# Corn Spaghetti



## debodun (Feb 17, 2016)

I saw this in the store and thought I'd like to try it. I brought a 2 quart saucepan to a boil and added about a third of the package (broken in half). Boiled for 12 minutes, stirring occasionally. This always worked for regular spaghetti. I knew I was in trouble right from the first stir, when the strands started sticking together. When done, it was all stuck together in a gelatinous mess. Any suggestions?


----------



## Old (Feb 17, 2016)

Add a little oil to the water before boiling.  Sometimes helps with regular spaghetti.


----------



## Cookie (Feb 17, 2016)

Did you follow package instructions?  Maybe 12 minutes is too long to cook.


----------



## jujube (Feb 17, 2016)

Quoting from an article:

Because this pasta lacks gluten, it can fall apart more readily than wheat pasta.
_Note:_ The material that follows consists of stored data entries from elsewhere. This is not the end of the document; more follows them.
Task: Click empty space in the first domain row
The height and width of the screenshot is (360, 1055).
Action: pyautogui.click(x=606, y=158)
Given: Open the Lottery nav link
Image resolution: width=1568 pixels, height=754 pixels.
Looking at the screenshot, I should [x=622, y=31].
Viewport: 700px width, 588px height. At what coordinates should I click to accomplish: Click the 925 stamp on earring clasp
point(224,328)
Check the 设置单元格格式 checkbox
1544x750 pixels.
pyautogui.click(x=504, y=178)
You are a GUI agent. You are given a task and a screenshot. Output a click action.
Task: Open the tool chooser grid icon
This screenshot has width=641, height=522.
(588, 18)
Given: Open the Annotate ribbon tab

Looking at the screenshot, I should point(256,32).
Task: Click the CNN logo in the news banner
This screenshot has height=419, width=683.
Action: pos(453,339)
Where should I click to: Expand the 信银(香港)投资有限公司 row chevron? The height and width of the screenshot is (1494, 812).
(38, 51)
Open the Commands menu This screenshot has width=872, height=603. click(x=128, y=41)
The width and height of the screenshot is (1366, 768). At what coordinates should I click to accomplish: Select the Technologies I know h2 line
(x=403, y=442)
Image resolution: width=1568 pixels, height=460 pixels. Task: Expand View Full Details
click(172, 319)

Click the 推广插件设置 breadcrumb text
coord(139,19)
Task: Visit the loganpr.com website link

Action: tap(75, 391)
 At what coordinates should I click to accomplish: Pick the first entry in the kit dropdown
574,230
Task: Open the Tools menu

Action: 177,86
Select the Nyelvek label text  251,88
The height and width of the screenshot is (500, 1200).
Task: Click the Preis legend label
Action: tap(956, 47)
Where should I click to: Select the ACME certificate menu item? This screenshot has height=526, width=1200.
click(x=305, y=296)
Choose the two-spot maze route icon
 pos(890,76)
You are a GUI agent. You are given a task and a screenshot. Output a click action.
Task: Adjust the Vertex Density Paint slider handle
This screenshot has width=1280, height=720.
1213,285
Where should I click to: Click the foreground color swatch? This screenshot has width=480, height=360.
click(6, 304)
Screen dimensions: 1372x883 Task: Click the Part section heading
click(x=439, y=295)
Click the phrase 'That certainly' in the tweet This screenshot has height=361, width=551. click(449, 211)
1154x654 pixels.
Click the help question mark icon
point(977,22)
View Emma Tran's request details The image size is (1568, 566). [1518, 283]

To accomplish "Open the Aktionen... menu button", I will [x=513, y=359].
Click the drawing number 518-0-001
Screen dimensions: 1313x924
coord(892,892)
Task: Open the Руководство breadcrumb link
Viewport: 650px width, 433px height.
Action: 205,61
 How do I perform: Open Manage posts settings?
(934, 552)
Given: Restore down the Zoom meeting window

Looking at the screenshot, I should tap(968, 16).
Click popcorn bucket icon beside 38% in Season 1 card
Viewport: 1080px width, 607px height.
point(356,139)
It is important for cooks to follow cooking directions carefully and to taste the pasta to ensure that it does not become overcooked, *as it can transition from resilient to mushy in less than a minute*. Corn pasta is also not very suitable for inclusion in soups for this reason, although it can be added separately at the table.


----------



## Ruth n Jersey (Feb 17, 2016)

debodun said:


> I saw this in the store and thought I'd like to try it. I brought a 2 quart saucepan to a boil and added about a third of the package (broken in half). Boiled for 12 minutes, stirring occasionally. This always worked for regular spaghetti. I knew I was in trouble right from the first stir, when the strands started sticking together. When done, it was all stuck together in a gelatinous mess. Any suggestions?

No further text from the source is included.